• **Task details**
Look through the listing below and write out exactly the lines from the line with "How do I perform: Enable" to the line with "You are a computer-use agent. The image size is (1024, 574).", both included, and no others.

─── Dataset content

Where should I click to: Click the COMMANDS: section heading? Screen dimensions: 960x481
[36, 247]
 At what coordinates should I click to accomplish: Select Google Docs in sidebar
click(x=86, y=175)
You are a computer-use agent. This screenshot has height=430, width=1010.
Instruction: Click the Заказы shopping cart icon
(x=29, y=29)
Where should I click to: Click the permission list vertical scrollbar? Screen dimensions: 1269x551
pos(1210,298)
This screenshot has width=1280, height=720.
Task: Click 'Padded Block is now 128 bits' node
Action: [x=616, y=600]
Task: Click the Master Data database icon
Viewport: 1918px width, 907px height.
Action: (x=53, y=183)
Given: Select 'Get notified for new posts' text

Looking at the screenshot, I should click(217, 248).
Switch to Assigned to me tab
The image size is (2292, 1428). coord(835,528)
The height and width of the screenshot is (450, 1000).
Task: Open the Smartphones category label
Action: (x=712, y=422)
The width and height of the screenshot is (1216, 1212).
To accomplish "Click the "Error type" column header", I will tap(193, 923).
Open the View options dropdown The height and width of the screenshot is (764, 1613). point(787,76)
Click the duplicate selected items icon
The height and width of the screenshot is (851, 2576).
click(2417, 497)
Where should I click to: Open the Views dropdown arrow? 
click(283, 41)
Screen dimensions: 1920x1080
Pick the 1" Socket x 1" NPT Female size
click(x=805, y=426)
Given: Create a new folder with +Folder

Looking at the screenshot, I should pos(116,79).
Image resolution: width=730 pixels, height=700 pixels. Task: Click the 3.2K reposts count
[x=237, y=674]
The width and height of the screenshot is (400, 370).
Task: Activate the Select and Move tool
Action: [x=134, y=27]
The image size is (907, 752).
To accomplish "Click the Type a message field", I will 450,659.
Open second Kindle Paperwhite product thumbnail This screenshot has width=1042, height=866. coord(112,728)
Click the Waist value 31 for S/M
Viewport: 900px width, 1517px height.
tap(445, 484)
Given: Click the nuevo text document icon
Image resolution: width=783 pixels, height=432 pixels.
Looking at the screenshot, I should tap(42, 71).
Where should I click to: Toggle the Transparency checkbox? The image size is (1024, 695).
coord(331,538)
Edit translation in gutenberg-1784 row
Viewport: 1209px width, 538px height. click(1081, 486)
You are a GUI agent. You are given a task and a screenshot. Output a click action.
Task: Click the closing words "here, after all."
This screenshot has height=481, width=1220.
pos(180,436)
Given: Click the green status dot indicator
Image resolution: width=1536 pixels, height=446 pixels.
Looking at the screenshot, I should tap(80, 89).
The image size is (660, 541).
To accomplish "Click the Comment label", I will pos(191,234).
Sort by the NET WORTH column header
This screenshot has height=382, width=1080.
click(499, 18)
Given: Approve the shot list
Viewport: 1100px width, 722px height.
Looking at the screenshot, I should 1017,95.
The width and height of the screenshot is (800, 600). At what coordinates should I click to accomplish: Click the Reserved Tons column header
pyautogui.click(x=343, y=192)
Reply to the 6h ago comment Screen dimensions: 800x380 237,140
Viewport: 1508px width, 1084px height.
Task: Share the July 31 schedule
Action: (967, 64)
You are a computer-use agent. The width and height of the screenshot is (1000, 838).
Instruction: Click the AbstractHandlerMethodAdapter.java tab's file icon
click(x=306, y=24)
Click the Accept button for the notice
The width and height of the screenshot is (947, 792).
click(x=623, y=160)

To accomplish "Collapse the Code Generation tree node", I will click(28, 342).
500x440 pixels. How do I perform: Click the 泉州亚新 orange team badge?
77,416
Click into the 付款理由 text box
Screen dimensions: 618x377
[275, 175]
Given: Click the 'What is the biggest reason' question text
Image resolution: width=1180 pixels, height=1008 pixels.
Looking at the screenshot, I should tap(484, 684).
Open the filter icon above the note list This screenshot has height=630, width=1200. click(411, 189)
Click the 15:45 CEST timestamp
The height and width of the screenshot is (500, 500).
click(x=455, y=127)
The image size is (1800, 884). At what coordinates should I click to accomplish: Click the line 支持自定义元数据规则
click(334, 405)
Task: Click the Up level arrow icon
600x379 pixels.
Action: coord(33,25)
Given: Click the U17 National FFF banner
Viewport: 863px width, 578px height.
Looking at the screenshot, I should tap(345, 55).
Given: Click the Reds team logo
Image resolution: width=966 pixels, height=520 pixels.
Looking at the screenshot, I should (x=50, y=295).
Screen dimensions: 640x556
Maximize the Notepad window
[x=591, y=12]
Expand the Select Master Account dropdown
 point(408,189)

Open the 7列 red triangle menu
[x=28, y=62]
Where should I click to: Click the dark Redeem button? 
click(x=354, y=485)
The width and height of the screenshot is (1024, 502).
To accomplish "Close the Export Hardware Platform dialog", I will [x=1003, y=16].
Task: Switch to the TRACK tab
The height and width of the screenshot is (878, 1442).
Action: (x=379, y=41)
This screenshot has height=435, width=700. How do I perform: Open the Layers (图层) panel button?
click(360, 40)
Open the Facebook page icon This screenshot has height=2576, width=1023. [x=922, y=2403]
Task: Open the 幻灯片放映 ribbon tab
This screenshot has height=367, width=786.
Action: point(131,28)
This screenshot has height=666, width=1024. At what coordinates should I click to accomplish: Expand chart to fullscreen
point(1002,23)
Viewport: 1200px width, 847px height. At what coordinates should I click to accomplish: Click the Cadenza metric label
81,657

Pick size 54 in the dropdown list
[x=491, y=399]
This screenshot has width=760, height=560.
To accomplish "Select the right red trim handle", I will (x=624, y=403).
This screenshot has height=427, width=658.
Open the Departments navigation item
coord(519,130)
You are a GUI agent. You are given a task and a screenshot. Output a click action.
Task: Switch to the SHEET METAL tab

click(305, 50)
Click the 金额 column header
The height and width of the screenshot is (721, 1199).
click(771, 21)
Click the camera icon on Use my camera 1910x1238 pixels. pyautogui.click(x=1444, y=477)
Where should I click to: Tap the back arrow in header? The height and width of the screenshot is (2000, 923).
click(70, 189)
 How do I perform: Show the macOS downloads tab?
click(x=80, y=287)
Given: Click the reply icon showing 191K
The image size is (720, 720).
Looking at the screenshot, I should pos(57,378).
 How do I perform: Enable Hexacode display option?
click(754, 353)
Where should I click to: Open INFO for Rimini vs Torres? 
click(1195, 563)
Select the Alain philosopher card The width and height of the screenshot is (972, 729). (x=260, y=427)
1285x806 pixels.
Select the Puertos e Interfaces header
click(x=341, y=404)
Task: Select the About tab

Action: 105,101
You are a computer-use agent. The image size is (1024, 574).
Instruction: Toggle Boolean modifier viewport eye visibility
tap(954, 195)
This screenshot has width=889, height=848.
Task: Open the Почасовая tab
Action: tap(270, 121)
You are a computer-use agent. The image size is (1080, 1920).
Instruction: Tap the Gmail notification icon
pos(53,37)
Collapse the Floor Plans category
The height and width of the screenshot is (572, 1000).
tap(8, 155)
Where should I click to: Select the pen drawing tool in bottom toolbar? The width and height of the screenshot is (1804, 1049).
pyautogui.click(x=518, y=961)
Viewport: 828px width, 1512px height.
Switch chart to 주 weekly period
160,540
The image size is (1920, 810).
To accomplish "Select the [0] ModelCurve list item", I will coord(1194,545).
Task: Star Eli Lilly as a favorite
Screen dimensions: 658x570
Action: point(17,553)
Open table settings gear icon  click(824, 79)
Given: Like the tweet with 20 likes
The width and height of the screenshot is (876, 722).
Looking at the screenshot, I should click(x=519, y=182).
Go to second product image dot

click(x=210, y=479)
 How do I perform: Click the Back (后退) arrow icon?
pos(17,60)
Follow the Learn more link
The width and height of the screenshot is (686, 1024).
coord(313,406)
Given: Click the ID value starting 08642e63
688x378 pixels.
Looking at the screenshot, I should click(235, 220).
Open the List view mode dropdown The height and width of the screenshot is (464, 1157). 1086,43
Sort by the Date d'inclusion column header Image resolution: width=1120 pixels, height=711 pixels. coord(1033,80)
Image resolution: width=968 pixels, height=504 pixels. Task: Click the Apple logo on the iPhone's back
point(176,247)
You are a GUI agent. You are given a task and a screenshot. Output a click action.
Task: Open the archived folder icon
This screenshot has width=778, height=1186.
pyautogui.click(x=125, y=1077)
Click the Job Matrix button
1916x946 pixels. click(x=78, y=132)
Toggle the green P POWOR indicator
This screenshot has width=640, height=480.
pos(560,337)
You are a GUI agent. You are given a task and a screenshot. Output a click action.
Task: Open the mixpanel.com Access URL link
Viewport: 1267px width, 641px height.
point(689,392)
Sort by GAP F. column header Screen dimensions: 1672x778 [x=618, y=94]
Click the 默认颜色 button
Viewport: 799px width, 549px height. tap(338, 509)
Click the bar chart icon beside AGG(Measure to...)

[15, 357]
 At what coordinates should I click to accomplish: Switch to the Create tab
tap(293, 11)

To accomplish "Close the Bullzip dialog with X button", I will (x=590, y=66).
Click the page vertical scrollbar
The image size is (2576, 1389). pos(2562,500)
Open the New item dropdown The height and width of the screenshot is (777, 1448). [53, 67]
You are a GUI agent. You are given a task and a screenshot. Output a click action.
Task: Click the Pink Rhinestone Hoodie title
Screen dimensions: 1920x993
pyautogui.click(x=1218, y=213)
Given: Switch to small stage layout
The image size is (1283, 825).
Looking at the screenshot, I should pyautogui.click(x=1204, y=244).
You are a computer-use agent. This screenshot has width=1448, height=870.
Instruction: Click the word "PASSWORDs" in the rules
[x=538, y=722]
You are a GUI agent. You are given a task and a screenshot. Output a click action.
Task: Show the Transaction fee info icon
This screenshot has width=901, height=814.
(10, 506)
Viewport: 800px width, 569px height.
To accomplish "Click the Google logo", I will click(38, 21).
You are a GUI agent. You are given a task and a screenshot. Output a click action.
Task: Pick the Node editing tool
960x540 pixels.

──────

• **Exercise result**
 How do I perform: Enable Hexacode display option?
click(754, 353)
Where should I click to: Open INFO for Rimini vs Torres? 
click(1195, 563)
Select the Alain philosopher card The width and height of the screenshot is (972, 729). (x=260, y=427)
1285x806 pixels.
Select the Puertos e Interfaces header
click(x=341, y=404)
Task: Select the About tab

Action: 105,101
You are a computer-use agent. The image size is (1024, 574).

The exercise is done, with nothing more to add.